While doom and gloom is popular amongst Chicago Bears fans, media and bloggers, it’s hard to argue the team scoring convincing wins over two AFC division leaders is bad. At 3-4, the Bears have played a brutal schedule, including three teams with one loss, two with two losses and a Cleveland Browns team that fell off only recently due to some injuries. (Football Outsiders ranks their first seven games as the hardest played in the league and their remaining 10 the third hardest.) As terrible as the Bears looked against Tampa Bay, the reality is the team still has a good chance at making the playoffs this year if they’re able to win the next two games.
This week, the Bears welcome a San Francisco team coming to Chicago for a noon start. Then they head to Pittsburgh for Monday Night Football before the bye week. There’s no reason the Bears can’t be 5-4 entering their bye. Both teams offer favorable matchups, with quarterbacks who can’t really attack deep and a lack of perimeter playmakers. Both teams have decent defenses, but nothing like Tampa Bay and maybe not even as good as Green Bay.

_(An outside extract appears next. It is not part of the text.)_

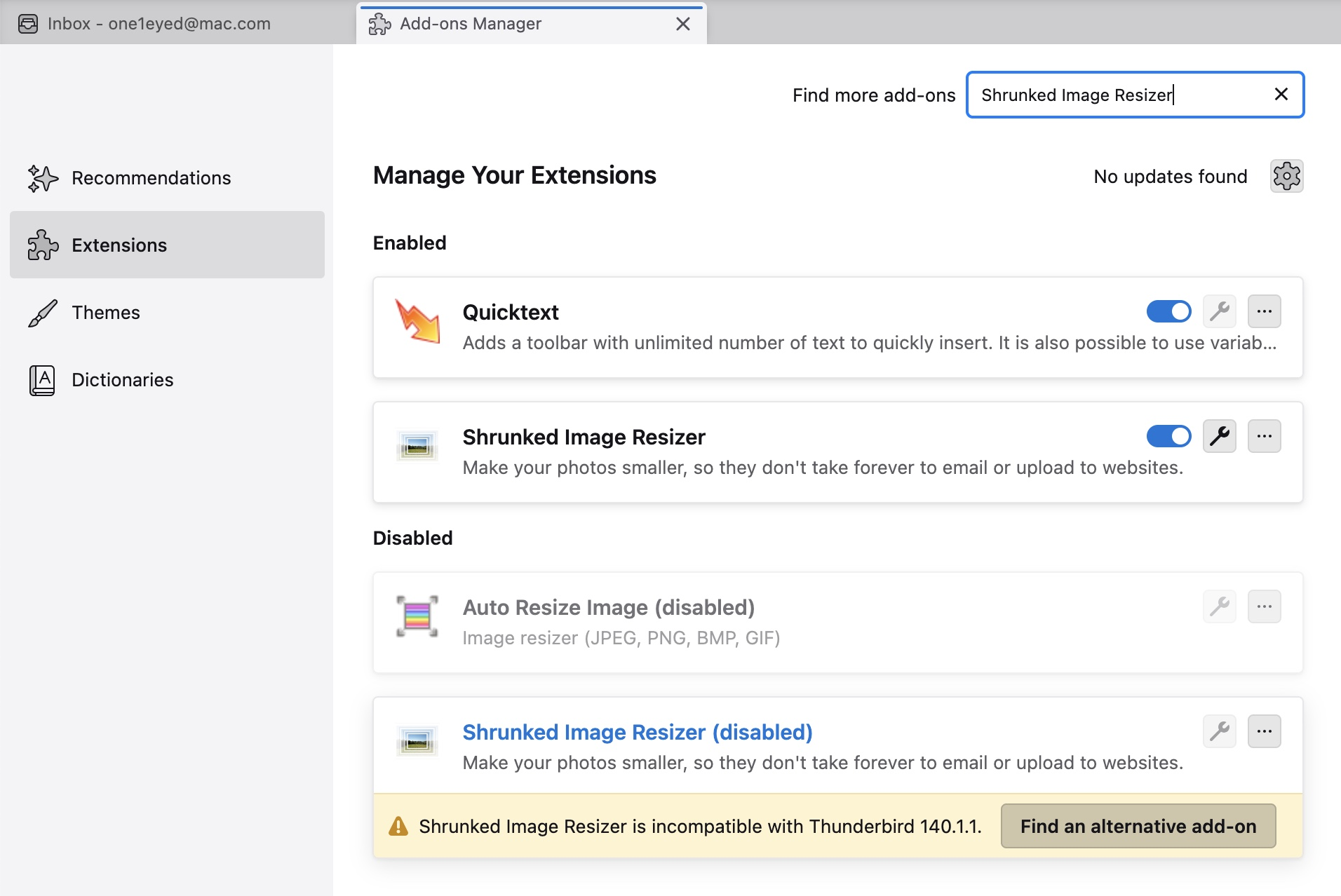This screenshot has width=1341, height=896.
Task: Open Recommendations in the sidebar
Action: [151, 178]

Looking at how the middle of the backend of the NFC playoff field is playing out, it will probably only take nine wins to make the playoffs this year. Eight might even do it with tiebreakers. The Saints have the six seed at 4-2. The Vikings and Falcons are both 3-3. The Bears and free-falling Panthers are 3-4. If the Bears can win their next two, beat Detroit, Seattle, New York and split with Minnesota then they’re gonna be in.
But they’ll need improvement from the quarterback position.